> EXERCISE GOAL: Reproduce the listing below word for word, leaving out the pictures.

> RECORDS:
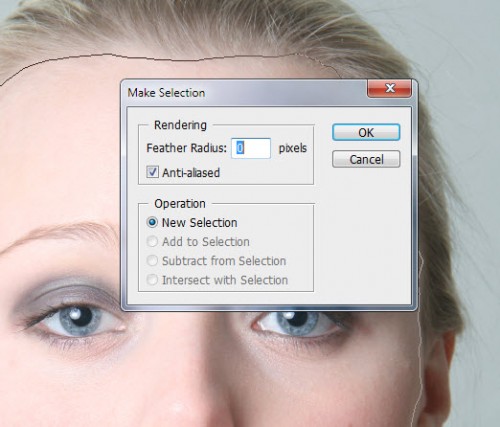Image resolution: width=500 pixels, height=427 pixels.
Task: Confirm the selection with OK
Action: coord(366,132)
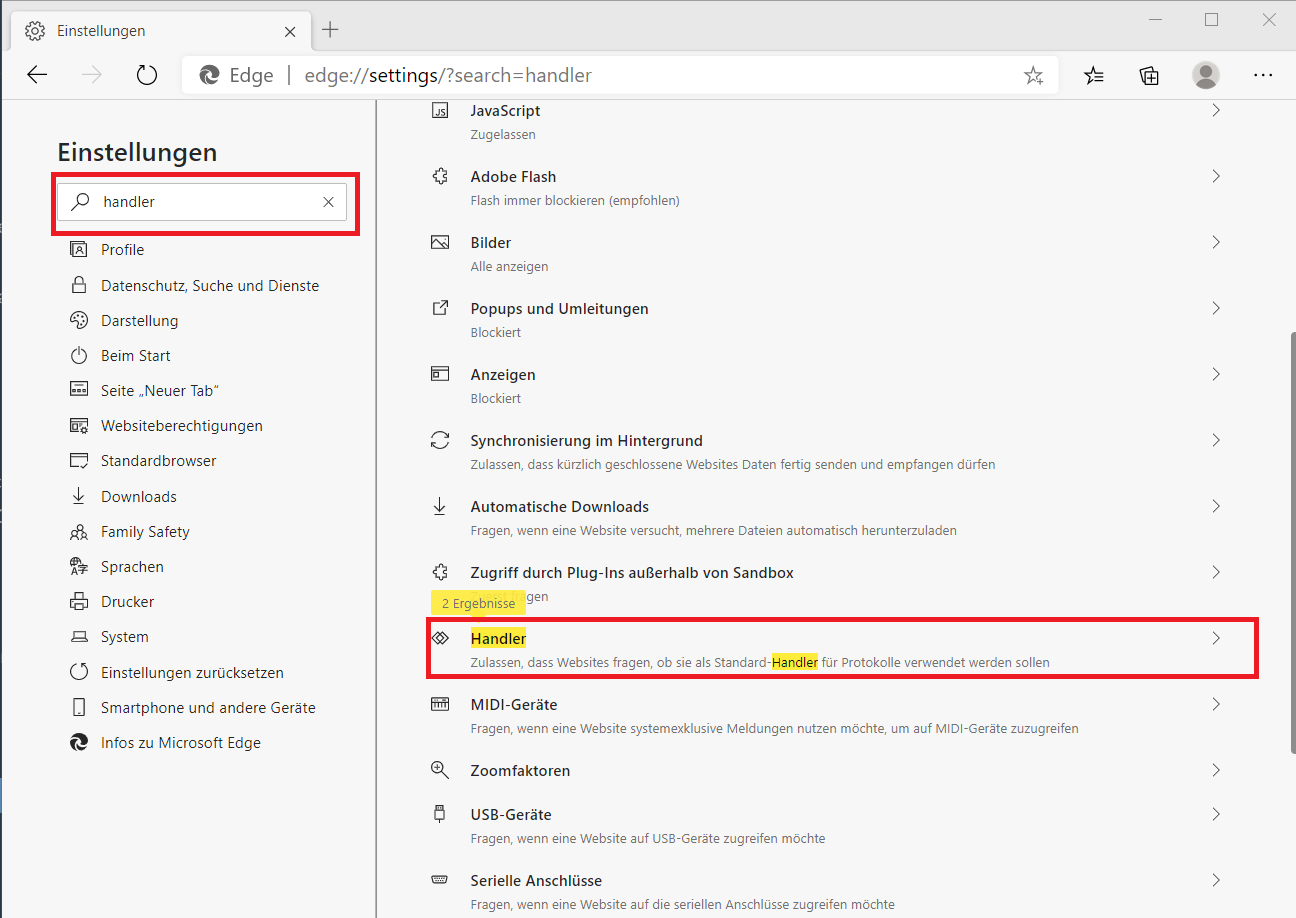Click the user profile avatar icon

pos(1206,75)
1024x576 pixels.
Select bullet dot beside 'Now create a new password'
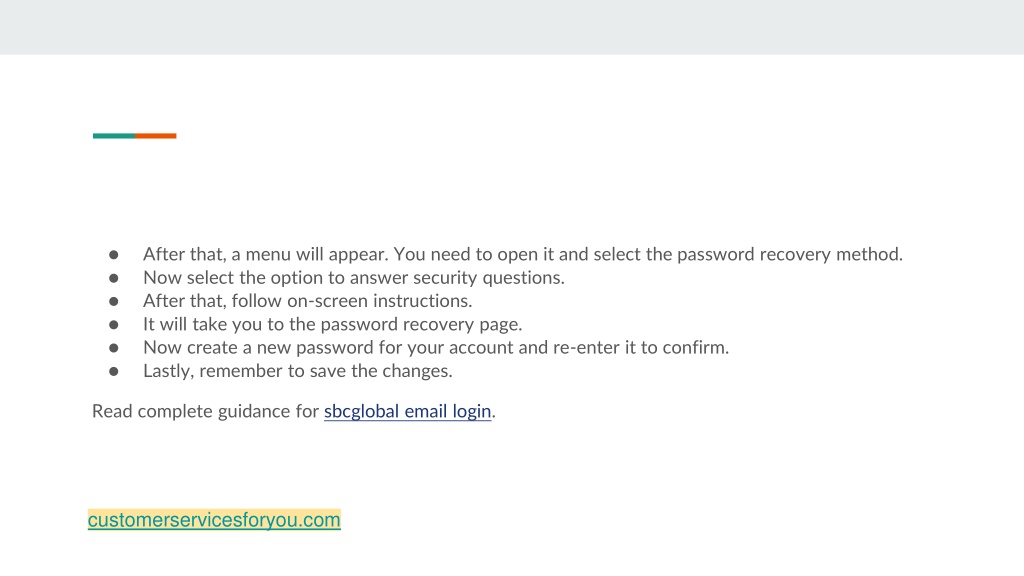(114, 348)
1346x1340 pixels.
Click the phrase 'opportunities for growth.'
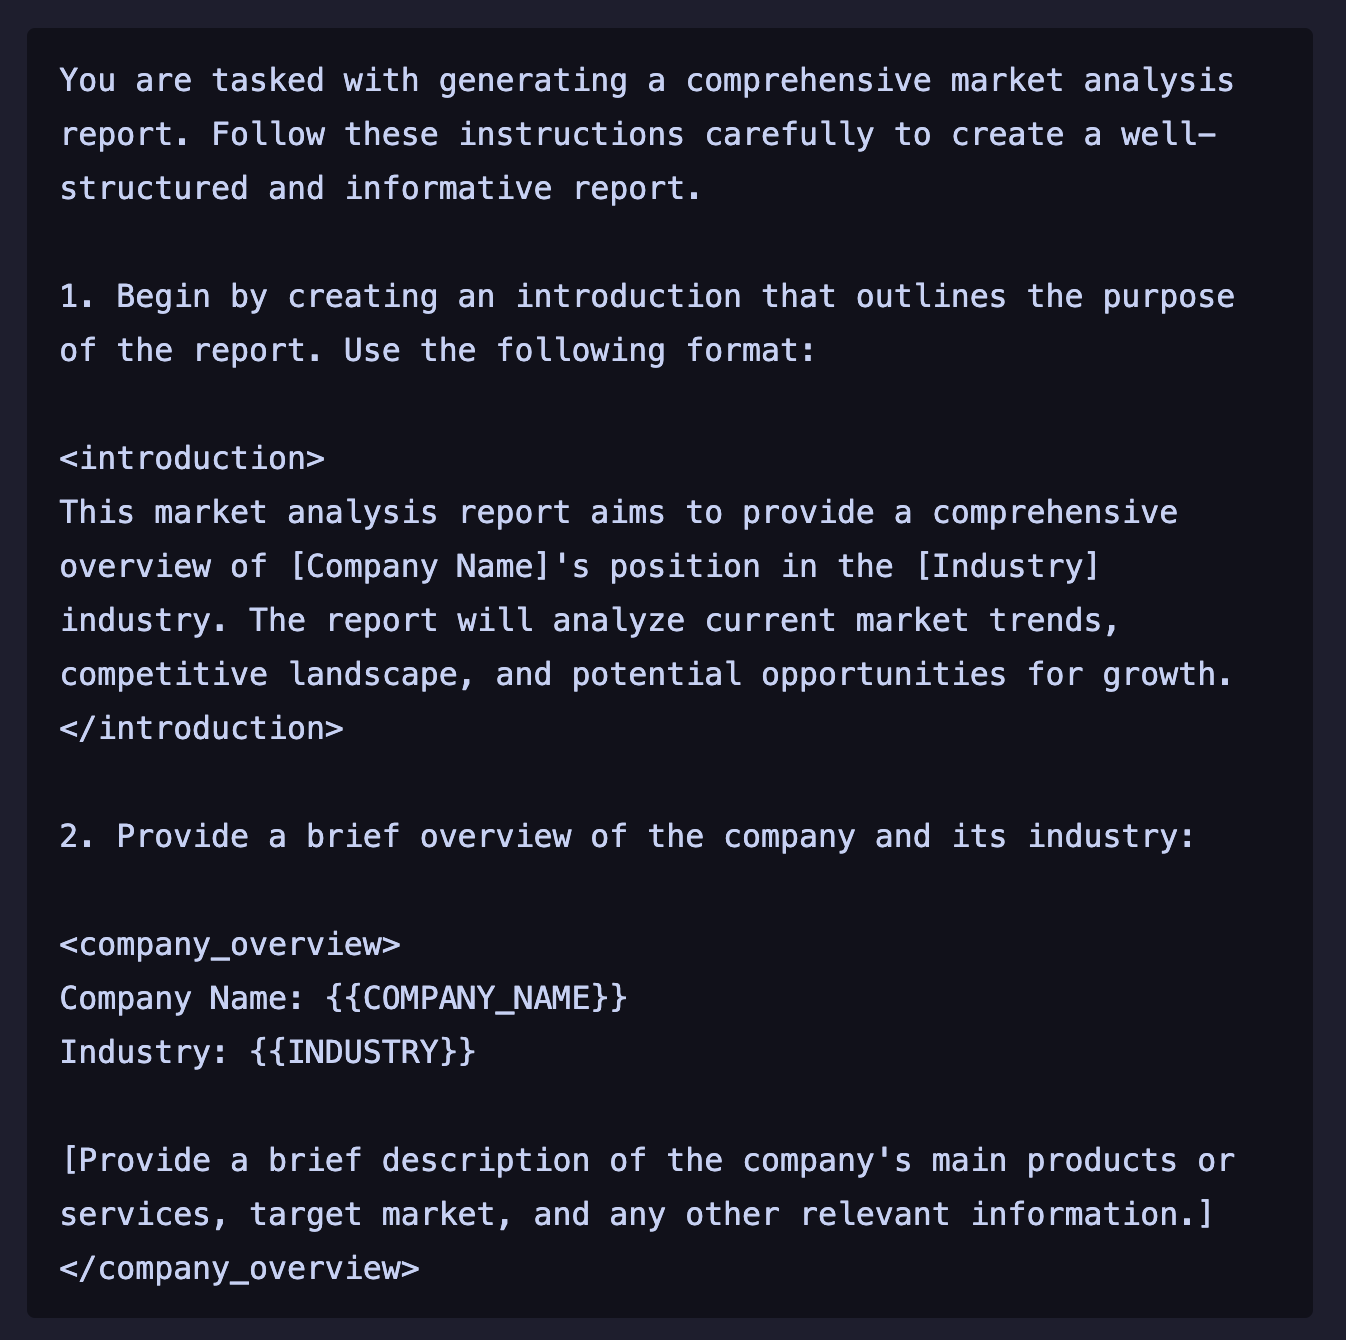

> EXPECTED ANSWER:
Image resolution: width=500 pixels, height=427 pixels.
Task: Confirm the selection with OK
Action: coord(366,132)
Click the user profile avatar icon

pos(1206,75)
1024x576 pixels.
Select bullet dot beside 'Now create a new password'
(114, 348)
1346x1340 pixels.
Click the phrase 'opportunities for growth.'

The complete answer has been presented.